INTRODUCTION: Pseudallescheria boydii is a fungal organism known to affect immunocompromised patients. We report an unusual case of p. boydii pneumonia in an immunocompetent host with previous history of mycobacterium avium complex (MAC) pulmonary infection. This case highlights the importance of including uncommon fungal pathogens in the differential diagnosis of nodular pulmonary granulomatous diseases.

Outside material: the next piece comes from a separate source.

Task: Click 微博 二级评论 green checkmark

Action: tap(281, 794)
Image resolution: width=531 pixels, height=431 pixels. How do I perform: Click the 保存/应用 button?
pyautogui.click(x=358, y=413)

CASE PRESENTATION: A 62 year old female presented with persistent fever, dyspnea, cough, and worsening pulmonary nodules for two months. She had a history of pulmonary MAC infection diagnosed 2 ½ years earlier. Over two years she had been treated with clarithromycin, ethambutol, and clofazimine (based on susceptibilities). There was no history of steroid or tobacco use. Upon completion of the MAC treatment course, symptoms recurred within two months and included weight loss, fatigue, chills and occasional night sweats. Physical exam was positive for bilateral ronchi. There were no ocular or skin lesions. Laboratory testing was unrevealing. Chest radiograph displayed bilateral pulmonary infiltrates. Chest computed tomogram (CT) was remarkable for diffuse bilateral nodular infiltrates, more prominent in bases, and mediastinal lymphadenopathy. Bronchoscopic and CT guided needle biopsies were negative. An open lung biopsy was performed which was consistent with caseating granulomas; AFB and gram staining were negative. Based on high index of suspicion for recurrent infection, she resumed her previous anti-mycobacterial regimen and empiric antibiotics were started. After two months of treatment, there was lack of clinical improvement with persistent cough and intermittent fever. A repeat chest CT showed worsening of bilateral nodular infiltrates. The patient underwent a repeat bronchoscopy. Biopsy demonstrated again caseating granulomas. The BAL showed many pseudohyphae which were subsequently identified as P. boydii. Treatment with voriconazole (200 mg/day PO every 12 hours) improved her symptoms. She was able to gain weight and follow up imaging studies revealed improvement in the infiltrates.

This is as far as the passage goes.